We have a variety of models—ranging from Mistral-7B to tinyllama—that can be served simultaneously. While the environment is currently using CPUs for hosting these models, you could leverage GPUs for better performance in a production scenario.

Unlike the model training and fine-tuning phase—where we worked directly within OpenShift AI Workbenches (to be covered in future blogs)— in this scenario we’re querying the LLM endpoint from a local application, where Python libraries and LangChain are installed. Instead of hitting the cluster directly, we route traffic through an F5 Distributed Cloud-managed URL (e.g., http://llm01.volt.thebizdevops.net). In a real-world deployment, the frontend could also be hosted on OpenShift or served through F5 Distributed Cloud Regional Edges (RE), providing flexible options for scaling and delivering the application.

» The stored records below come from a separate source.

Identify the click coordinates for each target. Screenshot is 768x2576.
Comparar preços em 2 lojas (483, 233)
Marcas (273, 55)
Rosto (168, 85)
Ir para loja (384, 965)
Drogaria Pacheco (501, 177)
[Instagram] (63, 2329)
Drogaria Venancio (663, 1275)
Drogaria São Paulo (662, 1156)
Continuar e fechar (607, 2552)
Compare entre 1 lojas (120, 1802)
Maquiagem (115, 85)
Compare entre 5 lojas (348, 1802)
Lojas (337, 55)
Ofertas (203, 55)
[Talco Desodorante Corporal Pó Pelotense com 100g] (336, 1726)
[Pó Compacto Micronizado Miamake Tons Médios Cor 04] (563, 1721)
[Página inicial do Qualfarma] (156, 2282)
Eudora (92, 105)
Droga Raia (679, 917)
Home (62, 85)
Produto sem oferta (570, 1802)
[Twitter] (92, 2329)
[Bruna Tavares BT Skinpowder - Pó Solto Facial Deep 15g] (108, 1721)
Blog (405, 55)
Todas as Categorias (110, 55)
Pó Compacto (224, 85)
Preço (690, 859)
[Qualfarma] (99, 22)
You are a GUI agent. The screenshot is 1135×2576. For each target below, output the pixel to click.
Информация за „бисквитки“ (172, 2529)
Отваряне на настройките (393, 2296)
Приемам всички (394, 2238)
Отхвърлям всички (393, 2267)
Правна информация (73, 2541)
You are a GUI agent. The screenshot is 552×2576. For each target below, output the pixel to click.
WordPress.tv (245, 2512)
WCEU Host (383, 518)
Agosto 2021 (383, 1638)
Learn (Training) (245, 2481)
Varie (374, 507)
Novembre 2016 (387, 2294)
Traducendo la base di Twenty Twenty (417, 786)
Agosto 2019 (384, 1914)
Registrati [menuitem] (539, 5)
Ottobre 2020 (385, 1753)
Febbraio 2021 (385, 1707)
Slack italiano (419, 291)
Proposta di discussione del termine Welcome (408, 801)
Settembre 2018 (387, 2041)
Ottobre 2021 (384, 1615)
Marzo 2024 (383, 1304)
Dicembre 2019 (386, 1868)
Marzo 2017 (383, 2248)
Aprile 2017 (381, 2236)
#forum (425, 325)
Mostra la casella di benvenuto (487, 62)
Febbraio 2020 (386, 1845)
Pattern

This ensures that all requests pass through F5 Distributed Cloud’s security layers, applying policies, detecting threats, and protecting sensitive data before they reach the LLM endpoint hosted in OpenShift AI on ROSA.

Figure 2: Integrated Architecture with F5 Distributed Cloud and OpenShift AI on AWS

F5 Distributed Cloud Capabilities in Action

To illustrate the key F5 Distributed Cloud features, we’ve divided them into distinct capabilities and included screen captures in the F5 Distributed Cloud console. These captures provide a visual reference to understand how each capability enhances the security and compliance posture of your LLM inference endpoints.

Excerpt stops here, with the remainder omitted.